Task statement. With respect to the word "height", report how many lines of the following listing include it. Give nothing but the number.

Given data.
[Start of Attachment]

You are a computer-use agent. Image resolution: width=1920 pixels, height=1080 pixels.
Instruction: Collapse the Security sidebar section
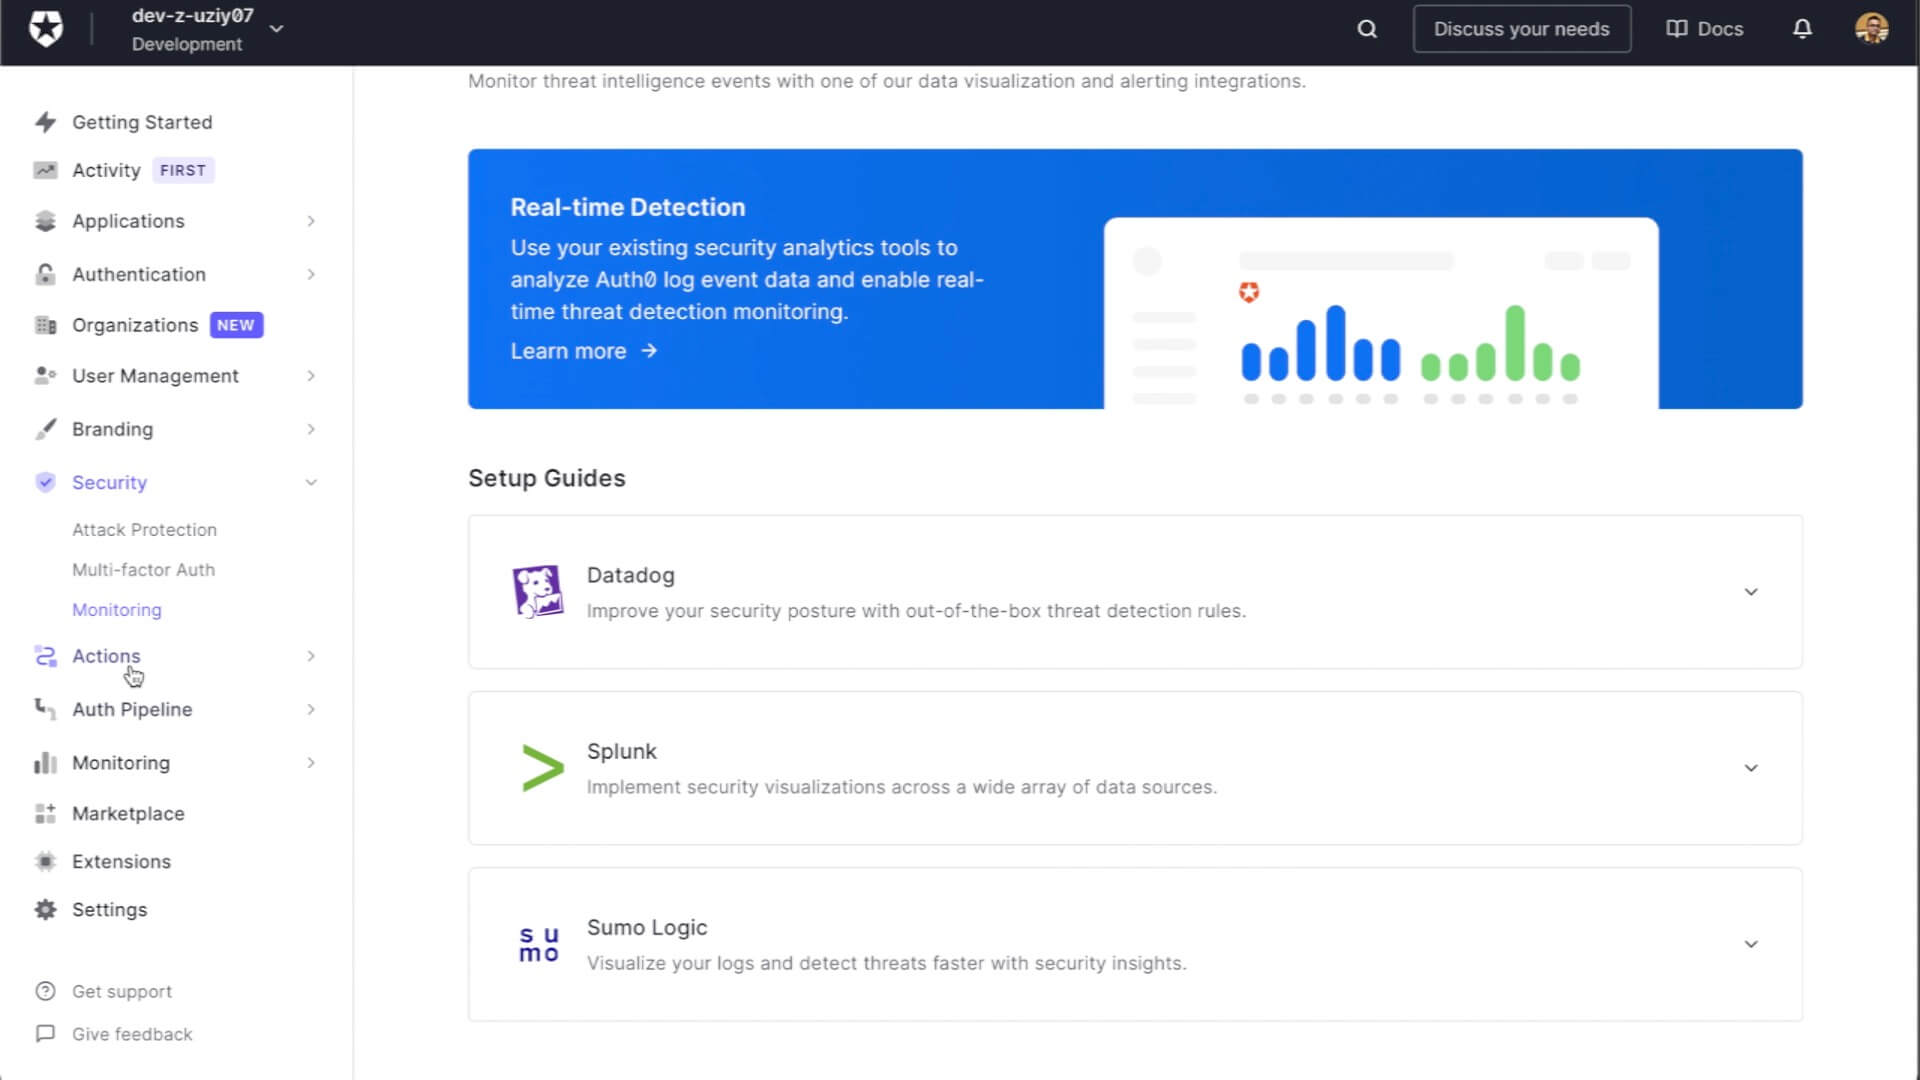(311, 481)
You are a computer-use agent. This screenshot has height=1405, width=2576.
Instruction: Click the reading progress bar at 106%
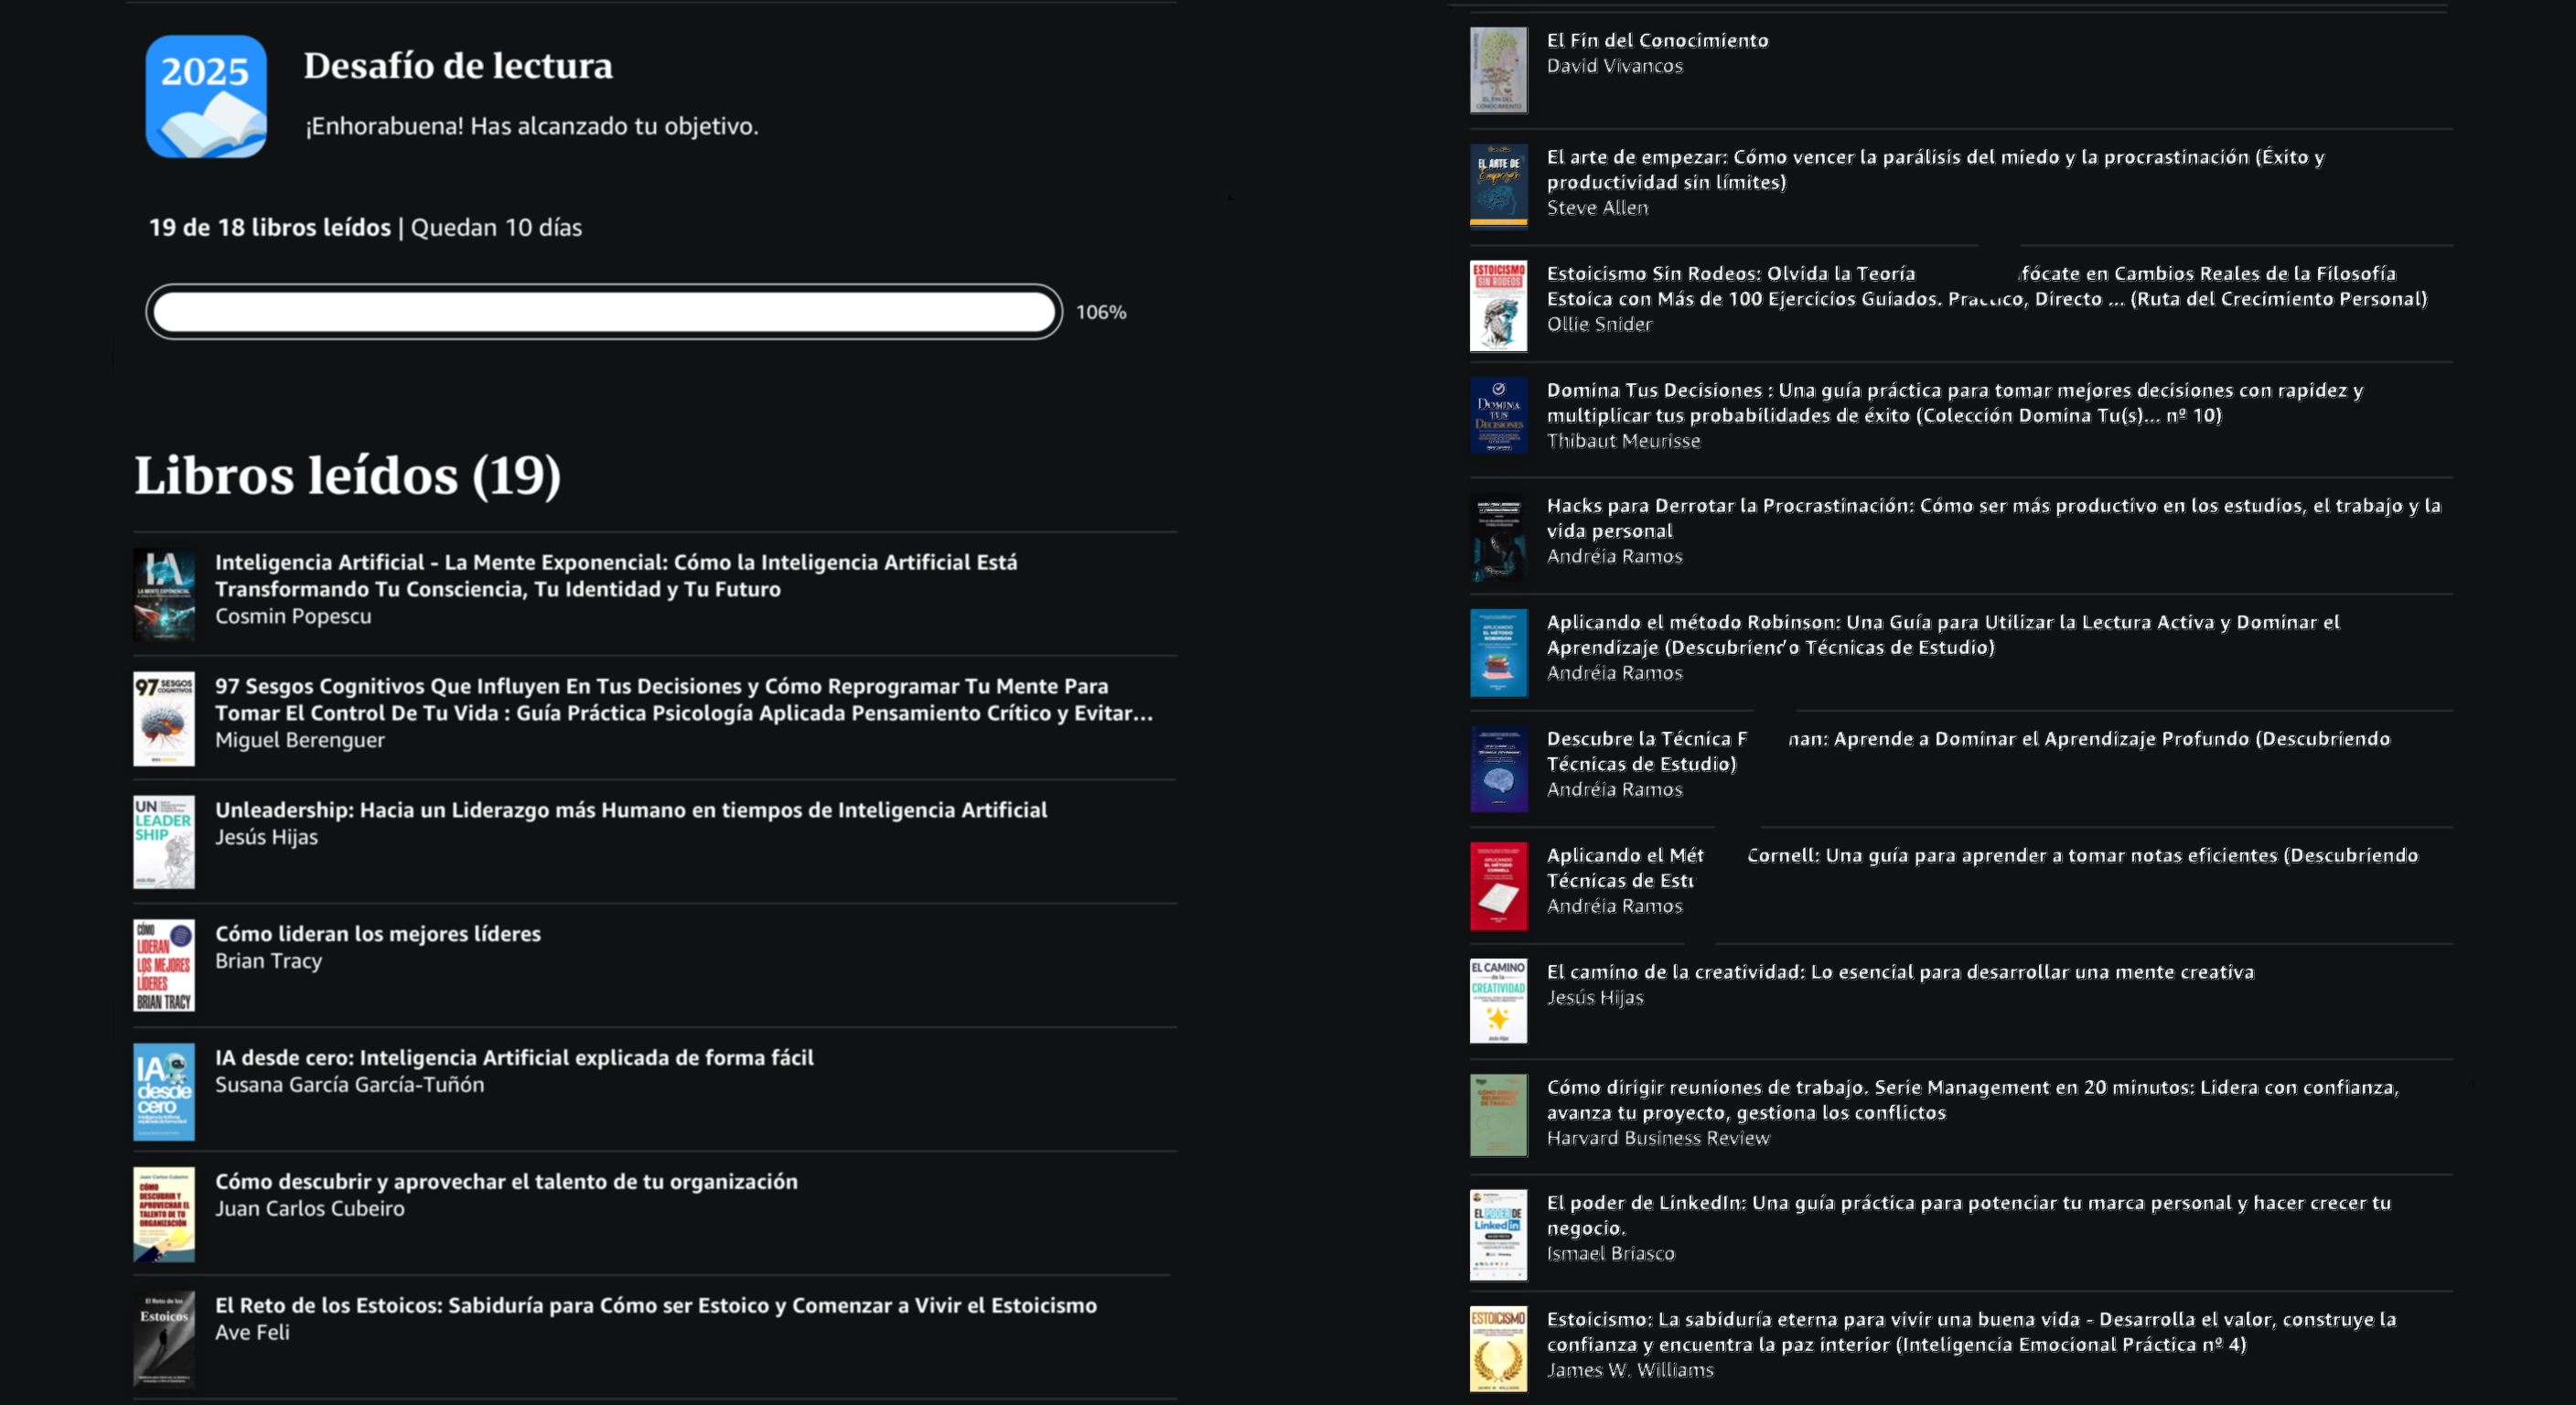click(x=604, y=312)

[End of Attachment]
[Start of Attachment]

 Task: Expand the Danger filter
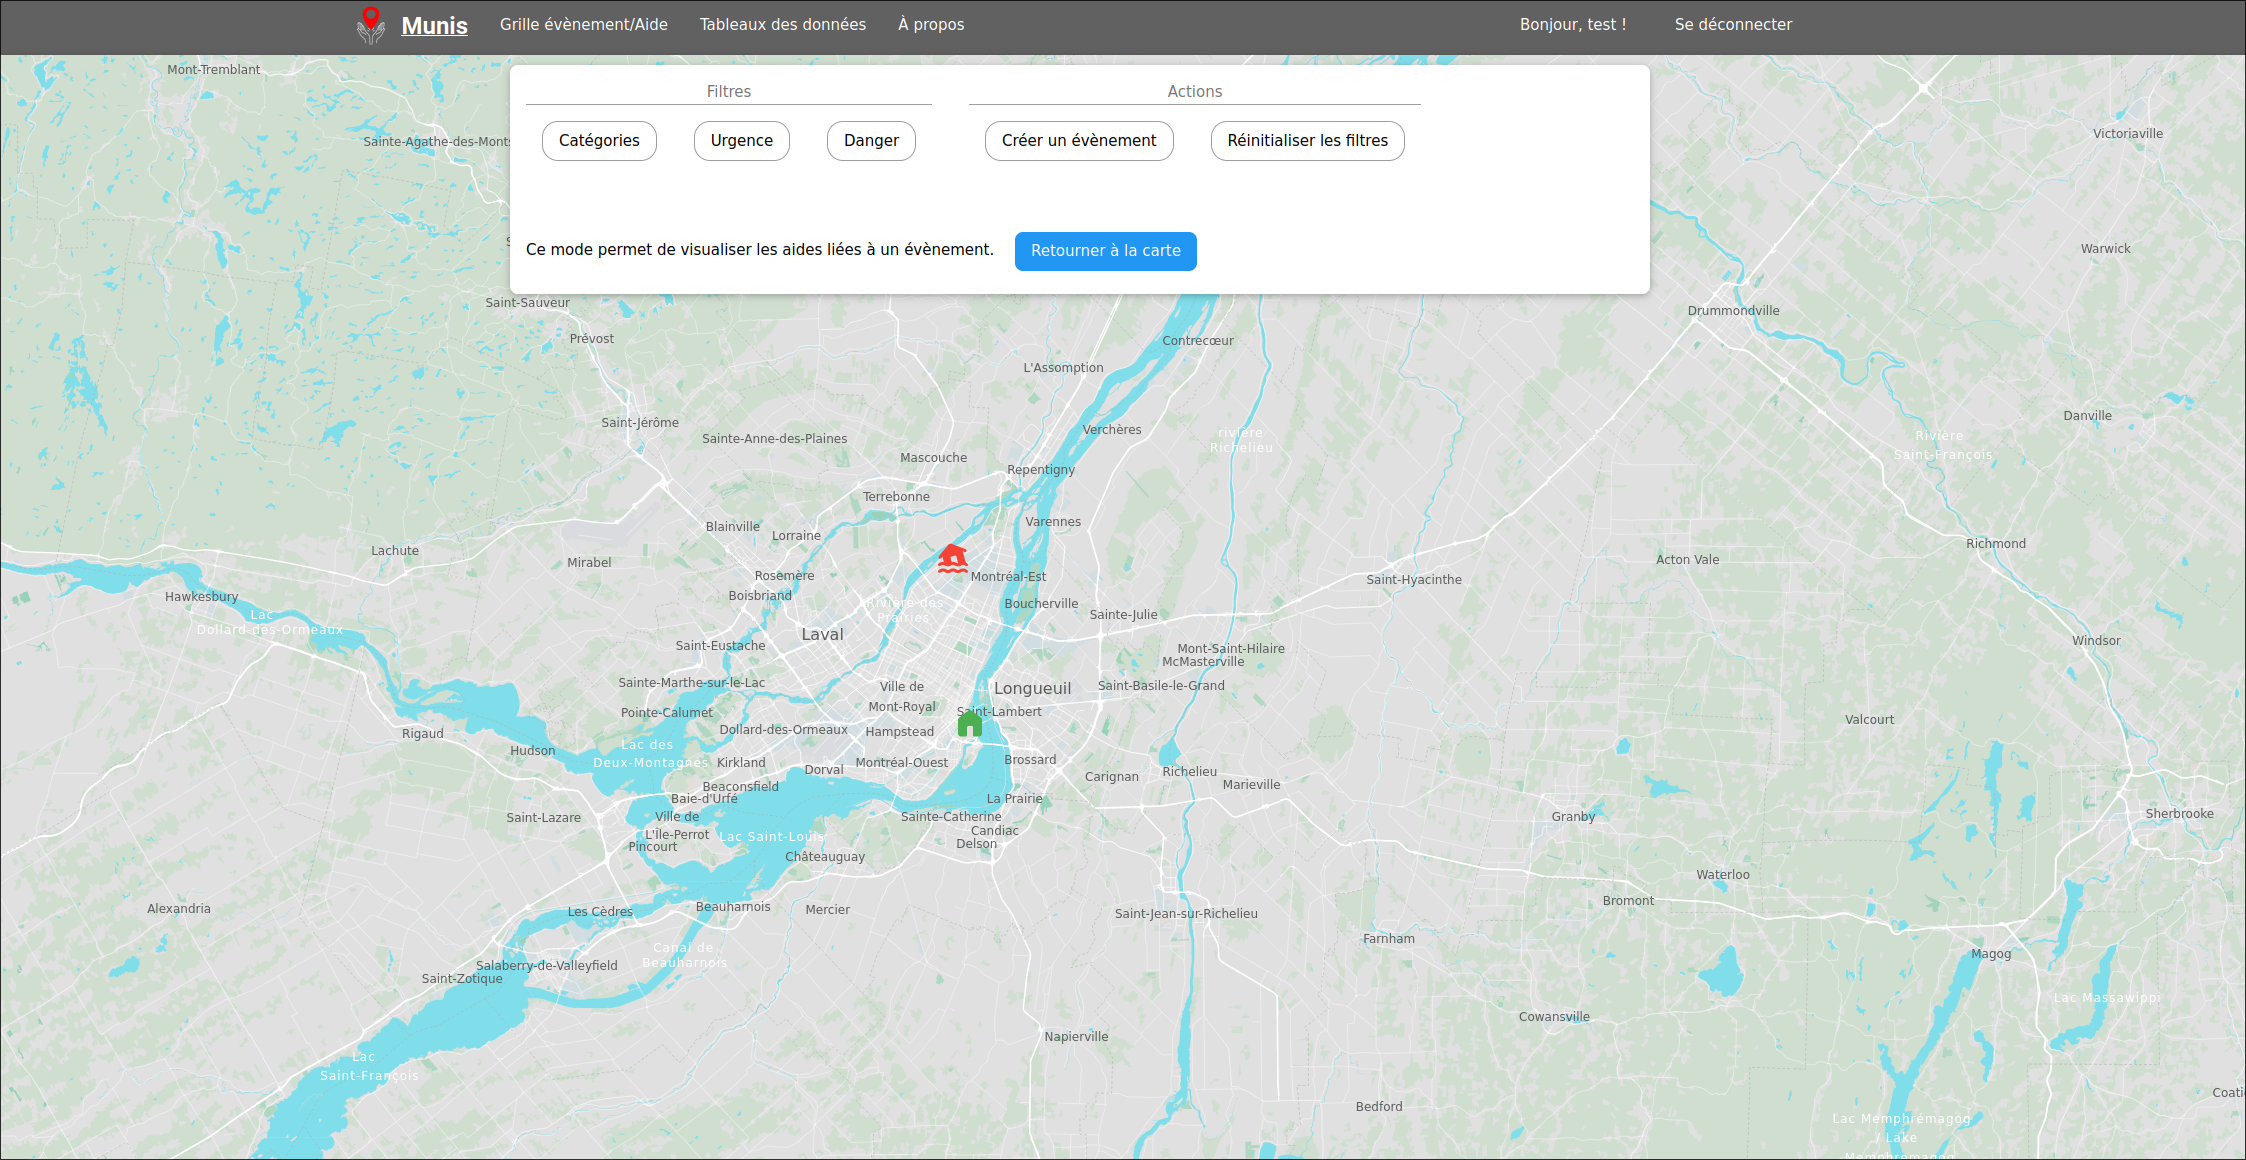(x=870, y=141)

[End of Attachment]

Answer for this exercise. 2